**Dataset entries:**

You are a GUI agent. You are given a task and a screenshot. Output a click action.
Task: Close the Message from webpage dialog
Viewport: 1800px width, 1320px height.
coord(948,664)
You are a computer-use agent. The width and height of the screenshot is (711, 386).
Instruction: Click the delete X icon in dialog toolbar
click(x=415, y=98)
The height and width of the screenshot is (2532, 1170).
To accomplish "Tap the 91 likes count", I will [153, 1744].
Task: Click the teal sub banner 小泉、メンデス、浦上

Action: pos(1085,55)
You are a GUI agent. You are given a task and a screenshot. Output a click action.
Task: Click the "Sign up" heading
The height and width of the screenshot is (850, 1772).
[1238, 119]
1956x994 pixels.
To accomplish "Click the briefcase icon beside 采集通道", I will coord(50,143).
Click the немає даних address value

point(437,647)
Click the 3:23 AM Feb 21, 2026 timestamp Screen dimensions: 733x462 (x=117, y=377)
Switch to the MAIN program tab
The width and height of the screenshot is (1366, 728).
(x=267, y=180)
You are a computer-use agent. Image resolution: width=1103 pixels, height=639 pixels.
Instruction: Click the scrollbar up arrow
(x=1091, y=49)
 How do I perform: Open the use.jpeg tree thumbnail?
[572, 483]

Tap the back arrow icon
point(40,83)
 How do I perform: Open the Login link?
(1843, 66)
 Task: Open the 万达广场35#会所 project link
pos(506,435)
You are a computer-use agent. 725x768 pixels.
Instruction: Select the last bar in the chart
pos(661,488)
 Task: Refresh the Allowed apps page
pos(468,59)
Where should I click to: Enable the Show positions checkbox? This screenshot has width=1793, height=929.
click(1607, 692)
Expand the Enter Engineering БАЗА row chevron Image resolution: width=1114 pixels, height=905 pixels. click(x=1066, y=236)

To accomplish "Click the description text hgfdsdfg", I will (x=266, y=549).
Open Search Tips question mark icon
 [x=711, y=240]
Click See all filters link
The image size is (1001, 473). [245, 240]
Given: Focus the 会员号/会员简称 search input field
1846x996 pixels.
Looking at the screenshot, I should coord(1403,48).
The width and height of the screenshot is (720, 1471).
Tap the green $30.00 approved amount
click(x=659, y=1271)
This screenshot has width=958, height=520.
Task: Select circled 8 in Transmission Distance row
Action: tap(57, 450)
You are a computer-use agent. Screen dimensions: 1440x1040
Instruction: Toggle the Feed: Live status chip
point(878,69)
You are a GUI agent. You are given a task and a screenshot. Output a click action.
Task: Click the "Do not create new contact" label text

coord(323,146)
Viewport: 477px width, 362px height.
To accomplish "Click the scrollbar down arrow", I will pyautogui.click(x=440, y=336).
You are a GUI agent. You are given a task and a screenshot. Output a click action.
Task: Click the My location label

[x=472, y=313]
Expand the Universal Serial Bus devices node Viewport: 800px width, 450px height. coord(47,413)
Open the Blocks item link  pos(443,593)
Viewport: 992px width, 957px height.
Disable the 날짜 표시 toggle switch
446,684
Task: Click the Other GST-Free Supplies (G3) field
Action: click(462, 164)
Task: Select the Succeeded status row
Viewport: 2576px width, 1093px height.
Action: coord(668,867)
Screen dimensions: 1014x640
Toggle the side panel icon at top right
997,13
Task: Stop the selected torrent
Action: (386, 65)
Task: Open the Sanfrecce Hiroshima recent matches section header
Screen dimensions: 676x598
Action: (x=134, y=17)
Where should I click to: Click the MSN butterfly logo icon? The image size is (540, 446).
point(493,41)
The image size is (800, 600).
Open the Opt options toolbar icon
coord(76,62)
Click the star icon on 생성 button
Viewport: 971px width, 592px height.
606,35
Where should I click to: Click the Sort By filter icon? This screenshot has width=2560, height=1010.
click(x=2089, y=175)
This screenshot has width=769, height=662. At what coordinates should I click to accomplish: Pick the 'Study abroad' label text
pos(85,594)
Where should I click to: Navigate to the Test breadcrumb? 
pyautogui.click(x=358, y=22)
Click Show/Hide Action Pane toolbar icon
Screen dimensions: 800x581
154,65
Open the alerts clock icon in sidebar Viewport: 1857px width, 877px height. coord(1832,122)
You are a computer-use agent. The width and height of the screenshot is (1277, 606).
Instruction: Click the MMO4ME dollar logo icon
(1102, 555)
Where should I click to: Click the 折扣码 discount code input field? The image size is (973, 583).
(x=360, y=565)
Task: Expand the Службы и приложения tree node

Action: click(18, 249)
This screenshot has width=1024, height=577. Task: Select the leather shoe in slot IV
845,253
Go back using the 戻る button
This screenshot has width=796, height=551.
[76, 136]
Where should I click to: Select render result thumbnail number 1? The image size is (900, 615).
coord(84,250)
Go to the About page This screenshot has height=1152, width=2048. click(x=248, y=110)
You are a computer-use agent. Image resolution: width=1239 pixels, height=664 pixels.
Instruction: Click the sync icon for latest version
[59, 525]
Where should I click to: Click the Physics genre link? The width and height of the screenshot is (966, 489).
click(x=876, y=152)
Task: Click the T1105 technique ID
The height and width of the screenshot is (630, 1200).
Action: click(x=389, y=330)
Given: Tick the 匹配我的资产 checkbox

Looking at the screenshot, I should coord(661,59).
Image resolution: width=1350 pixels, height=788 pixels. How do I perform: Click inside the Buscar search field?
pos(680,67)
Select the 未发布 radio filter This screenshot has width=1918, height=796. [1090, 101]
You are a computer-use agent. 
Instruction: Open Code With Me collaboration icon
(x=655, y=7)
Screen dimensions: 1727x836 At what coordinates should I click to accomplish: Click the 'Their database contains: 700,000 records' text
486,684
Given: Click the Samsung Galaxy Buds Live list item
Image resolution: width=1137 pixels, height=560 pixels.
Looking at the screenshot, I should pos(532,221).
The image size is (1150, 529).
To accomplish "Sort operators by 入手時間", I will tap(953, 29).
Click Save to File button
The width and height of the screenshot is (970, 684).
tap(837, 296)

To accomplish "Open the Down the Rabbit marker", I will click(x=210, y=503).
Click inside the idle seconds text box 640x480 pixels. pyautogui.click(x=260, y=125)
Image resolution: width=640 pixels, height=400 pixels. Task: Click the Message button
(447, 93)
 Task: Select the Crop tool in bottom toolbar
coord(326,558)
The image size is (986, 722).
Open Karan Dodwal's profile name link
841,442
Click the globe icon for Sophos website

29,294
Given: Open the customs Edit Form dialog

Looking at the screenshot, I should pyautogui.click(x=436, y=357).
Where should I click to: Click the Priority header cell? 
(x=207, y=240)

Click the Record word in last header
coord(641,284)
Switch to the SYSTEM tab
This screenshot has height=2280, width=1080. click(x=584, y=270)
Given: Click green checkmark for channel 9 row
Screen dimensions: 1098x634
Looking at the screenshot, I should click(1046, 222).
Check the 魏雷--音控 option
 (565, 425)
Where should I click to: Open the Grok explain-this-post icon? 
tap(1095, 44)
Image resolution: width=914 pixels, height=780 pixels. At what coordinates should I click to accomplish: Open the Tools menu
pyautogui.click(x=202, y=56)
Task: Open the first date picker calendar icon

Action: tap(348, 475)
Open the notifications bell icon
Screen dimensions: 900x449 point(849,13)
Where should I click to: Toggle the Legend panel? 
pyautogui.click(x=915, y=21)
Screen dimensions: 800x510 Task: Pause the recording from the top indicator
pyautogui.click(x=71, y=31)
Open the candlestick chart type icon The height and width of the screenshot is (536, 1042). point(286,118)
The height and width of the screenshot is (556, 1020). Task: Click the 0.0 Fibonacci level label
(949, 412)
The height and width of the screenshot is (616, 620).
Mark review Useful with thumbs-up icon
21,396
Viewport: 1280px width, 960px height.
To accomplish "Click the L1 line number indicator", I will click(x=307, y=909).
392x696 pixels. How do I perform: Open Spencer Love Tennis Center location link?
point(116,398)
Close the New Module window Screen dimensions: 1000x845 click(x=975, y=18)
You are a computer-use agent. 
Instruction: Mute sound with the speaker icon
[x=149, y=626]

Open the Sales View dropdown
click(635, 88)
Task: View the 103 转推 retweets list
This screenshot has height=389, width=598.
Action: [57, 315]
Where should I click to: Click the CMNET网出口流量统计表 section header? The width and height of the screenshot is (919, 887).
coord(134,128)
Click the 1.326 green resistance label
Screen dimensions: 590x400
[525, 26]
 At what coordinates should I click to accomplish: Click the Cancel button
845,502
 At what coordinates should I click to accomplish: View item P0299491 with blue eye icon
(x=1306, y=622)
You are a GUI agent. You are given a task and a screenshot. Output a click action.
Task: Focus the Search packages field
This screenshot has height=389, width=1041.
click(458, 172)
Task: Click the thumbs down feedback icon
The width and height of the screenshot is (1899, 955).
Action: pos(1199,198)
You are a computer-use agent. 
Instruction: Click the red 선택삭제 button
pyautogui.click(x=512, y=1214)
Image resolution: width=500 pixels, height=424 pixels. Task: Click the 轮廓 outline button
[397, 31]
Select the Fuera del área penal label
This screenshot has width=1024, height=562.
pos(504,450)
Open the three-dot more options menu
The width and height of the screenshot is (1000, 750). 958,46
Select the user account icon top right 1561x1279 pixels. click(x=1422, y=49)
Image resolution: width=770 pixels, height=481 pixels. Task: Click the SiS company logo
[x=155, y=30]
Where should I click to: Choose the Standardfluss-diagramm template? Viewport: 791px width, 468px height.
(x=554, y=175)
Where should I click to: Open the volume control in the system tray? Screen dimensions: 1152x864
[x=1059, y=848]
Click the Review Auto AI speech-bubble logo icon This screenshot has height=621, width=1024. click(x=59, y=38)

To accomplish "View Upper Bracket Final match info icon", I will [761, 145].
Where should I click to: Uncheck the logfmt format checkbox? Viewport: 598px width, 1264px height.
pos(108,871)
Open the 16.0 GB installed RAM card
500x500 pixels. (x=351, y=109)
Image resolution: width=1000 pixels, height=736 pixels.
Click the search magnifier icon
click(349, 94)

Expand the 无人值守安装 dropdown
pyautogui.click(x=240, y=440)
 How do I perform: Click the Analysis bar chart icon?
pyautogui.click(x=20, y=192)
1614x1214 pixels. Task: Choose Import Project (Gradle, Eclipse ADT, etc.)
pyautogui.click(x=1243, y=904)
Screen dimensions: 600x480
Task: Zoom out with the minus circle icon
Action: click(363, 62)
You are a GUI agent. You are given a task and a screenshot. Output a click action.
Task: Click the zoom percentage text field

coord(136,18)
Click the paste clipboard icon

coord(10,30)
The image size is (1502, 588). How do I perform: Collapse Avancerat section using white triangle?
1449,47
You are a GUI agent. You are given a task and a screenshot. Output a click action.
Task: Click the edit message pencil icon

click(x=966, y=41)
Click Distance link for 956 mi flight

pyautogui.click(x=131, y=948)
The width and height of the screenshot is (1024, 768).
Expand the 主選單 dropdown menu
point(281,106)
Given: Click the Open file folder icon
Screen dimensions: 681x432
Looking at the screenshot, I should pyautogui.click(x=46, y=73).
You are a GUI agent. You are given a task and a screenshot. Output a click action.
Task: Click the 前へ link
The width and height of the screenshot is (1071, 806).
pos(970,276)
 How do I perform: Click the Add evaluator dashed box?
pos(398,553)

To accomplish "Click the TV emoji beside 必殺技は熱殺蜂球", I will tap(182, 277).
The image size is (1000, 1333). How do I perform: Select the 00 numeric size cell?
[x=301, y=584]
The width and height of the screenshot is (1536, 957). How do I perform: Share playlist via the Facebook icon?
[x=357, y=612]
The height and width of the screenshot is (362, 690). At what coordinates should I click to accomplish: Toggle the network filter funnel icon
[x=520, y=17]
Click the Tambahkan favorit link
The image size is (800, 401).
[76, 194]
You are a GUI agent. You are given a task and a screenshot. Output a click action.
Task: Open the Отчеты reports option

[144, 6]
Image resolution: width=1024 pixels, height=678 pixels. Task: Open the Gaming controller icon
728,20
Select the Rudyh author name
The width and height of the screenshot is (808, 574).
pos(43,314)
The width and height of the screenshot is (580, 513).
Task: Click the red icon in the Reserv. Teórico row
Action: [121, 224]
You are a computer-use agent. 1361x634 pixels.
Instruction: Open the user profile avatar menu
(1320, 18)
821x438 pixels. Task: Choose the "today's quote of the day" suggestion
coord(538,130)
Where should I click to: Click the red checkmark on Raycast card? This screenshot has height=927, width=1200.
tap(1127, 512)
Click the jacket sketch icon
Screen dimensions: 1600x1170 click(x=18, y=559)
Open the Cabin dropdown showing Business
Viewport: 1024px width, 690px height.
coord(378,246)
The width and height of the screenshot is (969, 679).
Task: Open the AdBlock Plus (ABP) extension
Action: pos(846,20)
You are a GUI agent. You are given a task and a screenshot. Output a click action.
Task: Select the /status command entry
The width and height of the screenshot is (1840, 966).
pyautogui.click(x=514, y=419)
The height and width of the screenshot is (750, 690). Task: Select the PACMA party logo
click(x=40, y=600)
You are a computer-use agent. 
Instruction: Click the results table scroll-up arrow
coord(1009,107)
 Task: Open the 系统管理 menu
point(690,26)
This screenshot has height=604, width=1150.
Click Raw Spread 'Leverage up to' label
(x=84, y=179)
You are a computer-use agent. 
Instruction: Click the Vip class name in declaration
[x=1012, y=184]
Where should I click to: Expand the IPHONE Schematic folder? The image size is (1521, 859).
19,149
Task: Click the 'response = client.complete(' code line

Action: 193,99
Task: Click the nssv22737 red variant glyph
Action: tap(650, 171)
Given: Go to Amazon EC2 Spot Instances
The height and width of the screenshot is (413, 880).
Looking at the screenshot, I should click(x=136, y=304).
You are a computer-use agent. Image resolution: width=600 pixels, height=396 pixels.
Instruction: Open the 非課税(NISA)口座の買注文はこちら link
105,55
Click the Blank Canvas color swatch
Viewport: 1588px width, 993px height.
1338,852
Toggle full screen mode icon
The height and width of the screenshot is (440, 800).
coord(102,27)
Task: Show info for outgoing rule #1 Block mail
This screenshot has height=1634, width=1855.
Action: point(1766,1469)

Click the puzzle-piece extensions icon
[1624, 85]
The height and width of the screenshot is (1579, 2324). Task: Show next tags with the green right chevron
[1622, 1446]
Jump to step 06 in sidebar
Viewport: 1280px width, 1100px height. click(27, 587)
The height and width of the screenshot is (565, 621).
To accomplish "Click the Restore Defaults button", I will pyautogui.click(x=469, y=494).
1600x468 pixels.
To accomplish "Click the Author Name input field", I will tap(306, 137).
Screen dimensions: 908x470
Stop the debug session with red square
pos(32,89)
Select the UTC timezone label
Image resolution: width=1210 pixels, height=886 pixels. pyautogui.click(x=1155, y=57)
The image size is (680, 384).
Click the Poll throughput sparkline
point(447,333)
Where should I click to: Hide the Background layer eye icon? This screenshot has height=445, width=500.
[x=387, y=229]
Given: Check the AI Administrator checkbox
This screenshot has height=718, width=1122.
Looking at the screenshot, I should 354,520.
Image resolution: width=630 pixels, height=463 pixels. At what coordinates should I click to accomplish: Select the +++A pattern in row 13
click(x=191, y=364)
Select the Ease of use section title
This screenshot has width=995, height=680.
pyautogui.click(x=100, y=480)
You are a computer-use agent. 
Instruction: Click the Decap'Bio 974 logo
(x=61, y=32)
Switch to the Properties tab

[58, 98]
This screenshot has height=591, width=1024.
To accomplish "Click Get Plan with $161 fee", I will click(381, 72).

**What the task requires:**
Across the listing above, how many lines include the string "will"? Answer with a single number.

**Response to this task:**
12